For Gabriela, the recent expansion of the state’s Medicaid program for children under 12, regardless of immigration status, means that her 10-year-old son can now connect with a pediatrician and won’t have to worry about billing issues as often.

Gabriela, whose family moved to Hartford from Honduras, does not have permanent legal status and three of her children cannot access regular health care because they do not have insurance. With the expansion, her 10-year-old son is now eligible for coverage.

“We go to community clinics, but it’s not really enough, because there’s still a concern that if my son has a fever or discomfort of any kind, even if they give you a discounted rate, you still have to come with money,” she said. “And that’s not always possible.”

She worries about medical bills from hospital visits and the lack of regular access to health care for her children.

“We can’t just take our children to the doctor when necessary,” she said. “I have to figure it out. We make teas, we make home remedies, we use medicines [de venta libre] to lower the temperature. But I don’t feel as safe as if I could go to the doctor.”

In 2021, lawmakers approved a Medicaid expansion, known as HUSKY in Connecticut, for children under the age of 8, regardless of immigration status. Last year, they expanded eligibility to children 12 and younger, as long as their families meet the income limits that qualify for Medicaid.

Children from households earning up to 201% of the federal poverty level qualify (for a family of four, that’s $55,778). Children from households earning between 201% and 325% of the federal poverty level also qualify, but are subject to an asset test.

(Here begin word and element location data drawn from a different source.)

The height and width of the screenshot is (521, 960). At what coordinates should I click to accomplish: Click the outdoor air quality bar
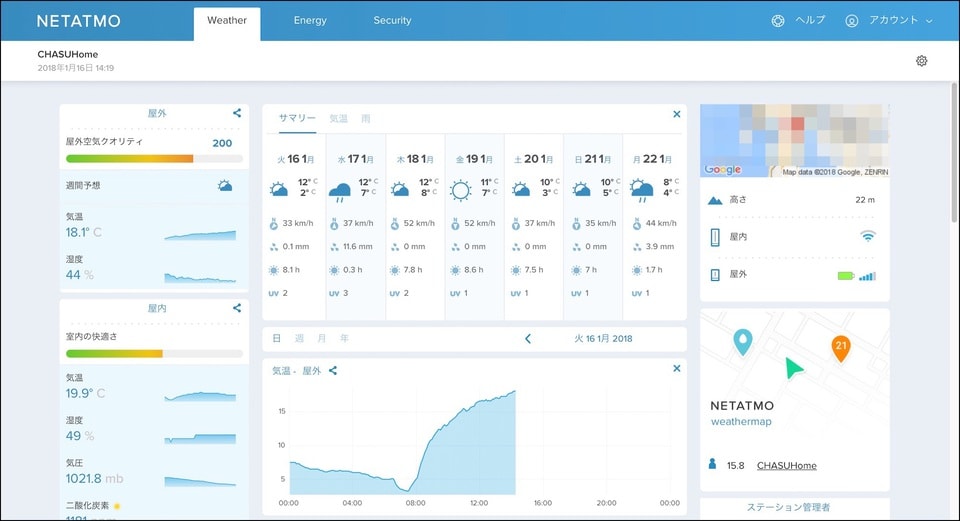(154, 158)
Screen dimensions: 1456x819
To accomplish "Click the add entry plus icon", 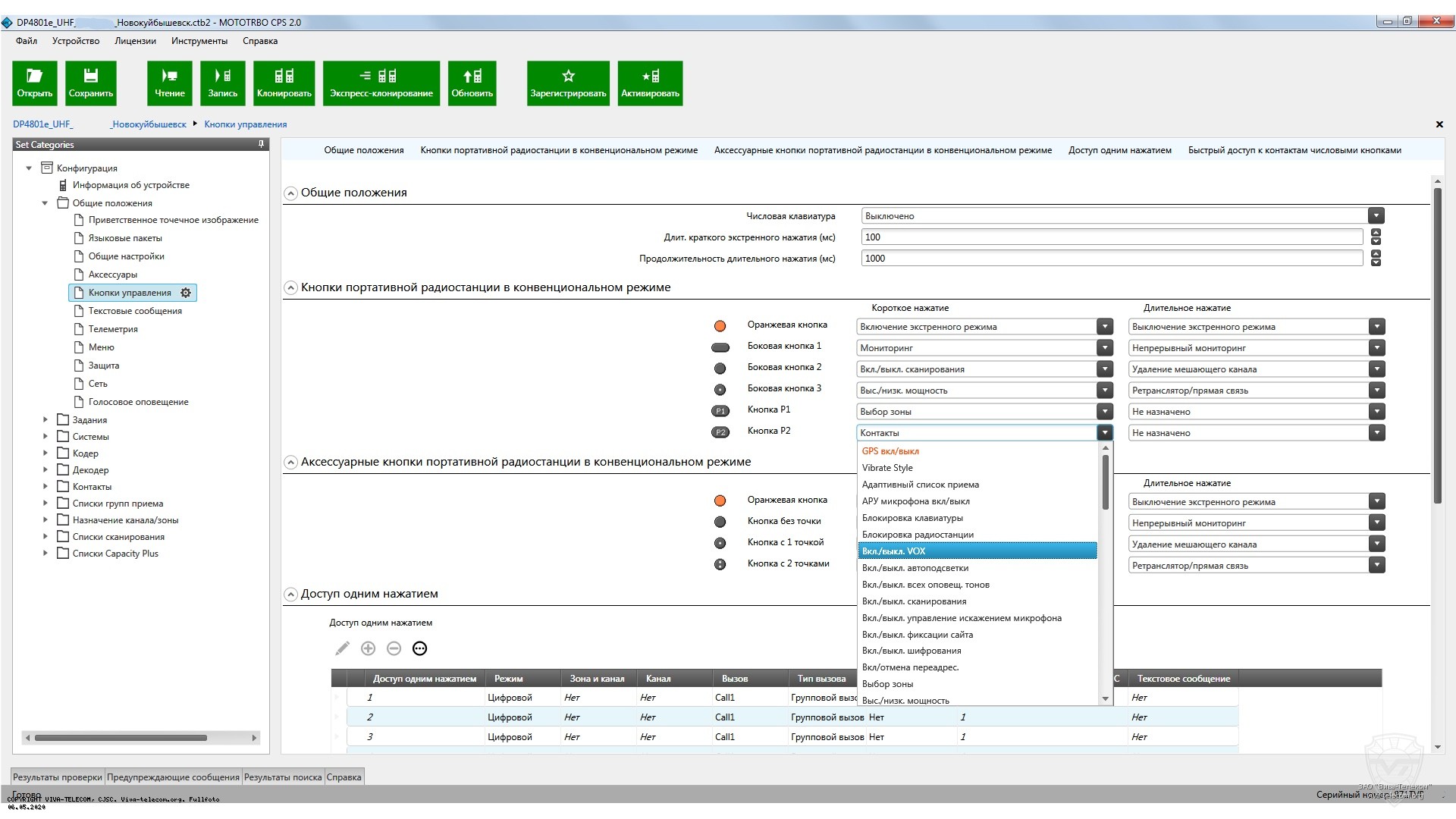I will pos(368,648).
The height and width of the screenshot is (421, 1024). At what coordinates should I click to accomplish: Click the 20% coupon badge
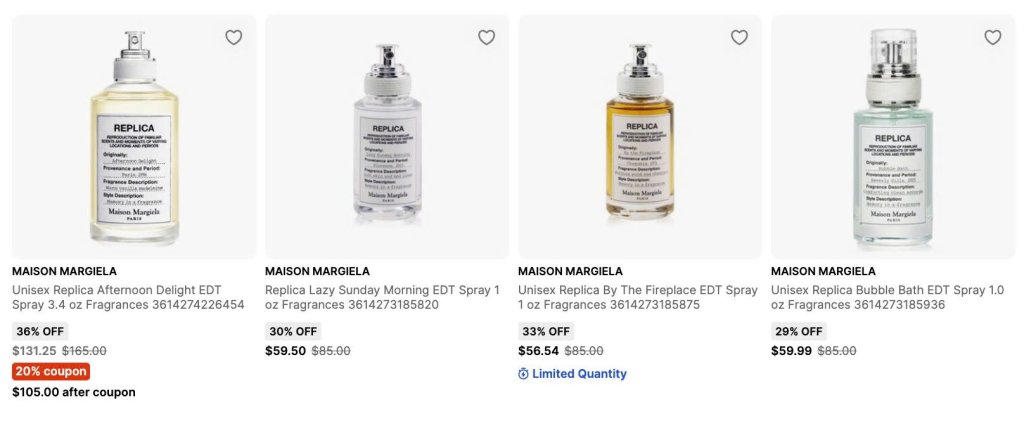point(51,371)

The expansion went into effect on January 1. Children under the age of 12 who enroll in the HUSKY program can keep the benefit until age 19. Children age 12 and older without legal permanent status at the time of enrollment are not eligible.

The State expects about 5,500 residents to enroll in the expanded program in the first year.

“The fact that this could be included in the budget shows the power our community has,” Carolina Bortolleto, a volunteer with the HUSKY for Immigrants Coalition and co-founder of Connecticut Students for a Dream, said in May when the expansion was approved. “And it shows that our legislators know that this was the right thing to do.”

Residents are encouraged to call Access Health CT, the state’s insurance exchange, at 855-805-4325 to enroll. They can also request that a paper application be mailed to them. Access Health has bilingual staff available.

Residents may also visit any of the Department of Social Services offices and apply in person. You can find a list of locations here.

The State is in the process of updating its online application system and hopes to have an online enrollment option in the future.

To enroll, the state requires the child’s name, date of birth, address, and family household income (as well as frequency and source of income).

“We absolutely never share any information with US Citizenship and Immigration Services,” said Kristin Dowty, program administration manager for the state Department of Social Services. Coverage lasts for one year and families can re-enroll at the end of that year.

As advocates look ahead to the legislative session that began last week and runs through June, they are calling for another expansion of HUKSY that would include all residents, regardless of age and immigration status. Lawmakers have signaled that they are open to debating the idea.